A New Strategy to Computation Reimagines Synthetic Intelligence
Anil Ananthaswamy | Quanta
“By imbuing huge vectors with semantic that means, we will get machines to cause extra abstractly—and effectively—than earlier than. …That is the start line for a radically totally different method to computation often called hyperdimensional computing. The bottom line is that every piece of knowledge, such because the notion of a automobile, or its make, mannequin or colour, or all of it collectively, is represented as a single entity: a hyperdimensional vector.”
No, Fusion Power Received’t Be ‘Limitless’
Gregory Barber | Wired
“…because the physics progresses, some at the moment are starting to discover the probably sensible and financial limits on fusion. The early conclusion is that fusion vitality ain’t going to be low-cost—actually not the most cost effective supply of electrical energy over the approaching a long time as extra photo voltaic and wind come on-line. However fusion should discover its place, as a result of the grid wants vitality in numerous kinds and at totally different occasions.”
They Cracked the Code to a Locked USB Drive Price $235 Million in Bitcoin. Then It Bought Bizarre
Andy Greenberg | Wired
“Stefan Thomas misplaced the password to an encrypted USB drive holding 7,002 bitcoins. One staff of hackers believes they will unlock it—if they will get Thomas to allow them to. …Thomas had already made a ‘handshake deal’ with two different cracking groups a yr earlier, he defined. …’We cracked the IronKey,’ says Nick Fedoroff, Unciphered’s director of operations. ‘Now we now have to crack Stefan. That is turning out to be the toughest half.’i”

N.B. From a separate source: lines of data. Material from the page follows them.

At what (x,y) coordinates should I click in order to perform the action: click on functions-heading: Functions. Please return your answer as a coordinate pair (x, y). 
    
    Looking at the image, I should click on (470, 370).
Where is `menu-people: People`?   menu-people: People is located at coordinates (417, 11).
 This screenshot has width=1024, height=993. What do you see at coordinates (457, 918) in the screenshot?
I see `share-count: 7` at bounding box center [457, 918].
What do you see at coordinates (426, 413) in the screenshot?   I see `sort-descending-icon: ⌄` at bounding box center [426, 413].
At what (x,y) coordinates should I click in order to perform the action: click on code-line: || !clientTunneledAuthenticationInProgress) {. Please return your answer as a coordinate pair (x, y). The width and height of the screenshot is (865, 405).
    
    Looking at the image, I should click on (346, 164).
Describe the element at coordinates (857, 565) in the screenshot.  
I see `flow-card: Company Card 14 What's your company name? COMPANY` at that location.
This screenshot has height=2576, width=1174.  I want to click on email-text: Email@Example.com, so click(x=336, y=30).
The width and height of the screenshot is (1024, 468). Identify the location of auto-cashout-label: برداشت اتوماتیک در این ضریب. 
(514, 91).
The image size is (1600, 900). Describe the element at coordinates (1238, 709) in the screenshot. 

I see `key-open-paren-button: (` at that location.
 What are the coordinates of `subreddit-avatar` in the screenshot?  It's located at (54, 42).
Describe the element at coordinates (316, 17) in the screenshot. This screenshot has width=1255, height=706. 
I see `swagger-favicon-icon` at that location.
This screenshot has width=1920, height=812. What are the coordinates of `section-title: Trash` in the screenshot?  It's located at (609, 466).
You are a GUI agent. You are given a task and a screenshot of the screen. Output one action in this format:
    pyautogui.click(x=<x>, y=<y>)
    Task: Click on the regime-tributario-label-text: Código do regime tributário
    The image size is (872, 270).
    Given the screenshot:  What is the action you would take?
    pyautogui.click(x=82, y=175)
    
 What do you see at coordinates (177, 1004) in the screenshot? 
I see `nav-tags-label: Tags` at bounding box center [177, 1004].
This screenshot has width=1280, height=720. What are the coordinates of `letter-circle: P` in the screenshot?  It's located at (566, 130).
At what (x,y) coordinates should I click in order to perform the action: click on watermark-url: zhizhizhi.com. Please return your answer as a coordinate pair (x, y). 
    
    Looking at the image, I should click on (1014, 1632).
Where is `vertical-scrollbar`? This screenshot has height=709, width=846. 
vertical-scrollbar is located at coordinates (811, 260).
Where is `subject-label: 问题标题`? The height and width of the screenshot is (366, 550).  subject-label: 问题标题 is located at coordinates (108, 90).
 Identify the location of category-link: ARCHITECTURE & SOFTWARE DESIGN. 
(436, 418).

Discover the Historic Aztec Capital in This Lifelike 3D Rendering
Anna Lagos | Wired
“Digital artist Thomas Kole, initially from Amersfoort, Netherlands, has re-created the capital of the Aztec, or Mexica, empire with a lot element that it appears to be like like a dwelling metropolis. ‘What did the traditional, huge metropolis constructed atop a lake appear to be?’ puzzled Kole, as he explored Mexico Metropolis on Google Maps. …For a yr and a half, he turned to historic and archaeological sources as he sought to convey Tenochtitlán again to life whereas remaining as trustworthy as attainable to what we all know in regards to the metropolis.”
Precisely How A lot Life Is on Earth?
Dennis Overbye | The New York Instances
“What’s in a quantity? In response to a current calculation by a staff of biologists and geologists, there are extra dwelling cells on Earth—one million trillion trillion, or 10^30 in math notation, a 1 adopted by 30 zeros—than there are stars within the universe or grains of sand on our planet.”